THE TASKS:
- a) Reproduce the blog excerpt word for word, starting with "We left Friday" and going on through "to be around.".
- b) For each statement, say yes or no according to the blog excerpt, and quote the words that decide it: (i) The Thanksgiving service at Otter Creek Church begins at 9 in the morning. (ii) The family set out for the Cincinnati area on Saturday. (iii) Kinsey cried when she thought Grandma Musick had left before she could hug her.

EXTRACT PROVIDED:
╭──
Last Friday, when I first mentioned this book, Sam Davidson commented that Shane's life and theology were very consistent, meaning he really lives what he believes. He acts on his theology. I'm not sure I can really be the extraordinary radical that Shane and the community at the Simple Way in Philadelphia are, but maybe it's the goal to become an ordinary one.

btw, if you're reading this, you're invited to a Thanksgiving service that I'm helping to lead at Otter Creek Church tomorrow morning at 9. We're at 409 Franklin Road in Brentwood and if you come, you might hear some of what you just read here.

Tuesday, November 21, 2006

Connor Laughing

This is the first time I've heard Connor chuckle like this, and it's wonderful. I'm so thankful for him and Kinsey and as much of a struggle as kids can be at times, it's things like his laughter that keep you going.

So I share it with you.

Monday, November 20, 2006

Fun Weekend

It was a fun weekend, but a whirlwind one.

We left Friday afternoon and drove up to see some of Sheryl's family near Cincinnati. That was a good time and we really got to see some family we didn't know or see that often. Kinsey loves her Grandma Musick so much and I'm so glad she's had a chance to really know her. She loves her so much that when she thought Grandma Musick had left and she hadn't got to hug her, she burst into tears. Thankfully, she hadn't gone and we all got to say goodbye. Connor was a dream and just such a pleasant baby to be around.
╰──
DATASET ROWS:
╭──
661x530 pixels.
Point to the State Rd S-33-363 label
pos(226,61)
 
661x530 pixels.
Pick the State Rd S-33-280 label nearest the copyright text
╰──
ANSWERS GIVEN:
- a)
We left Friday afternoon and drove up to see some of Sheryl's family near Cincinnati. That was a good time and we really got to see some family we didn't know or see that often. Kinsey loves her Grandma Musick so much and I'm so glad she's had a chance to really know her. She loves her so much that when she thought Grandma Musick had left and she hadn't got to hug her, she burst into tears. Thankfully, she hadn't gone and we all got to say goodbye. Connor was a dream and just such a pleasant baby to be around.

- b)
(i) Yes: "a Thanksgiving service that I'm helping to lead at Otter Creek Church tomorrow morning at 9"
(ii) No: "We left Friday afternoon and drove up to see some of Sheryl's family near Cincinnati."
(iii) Yes: "when she thought Grandma Musick had left and she hadn't got to hug her, she burst into tears"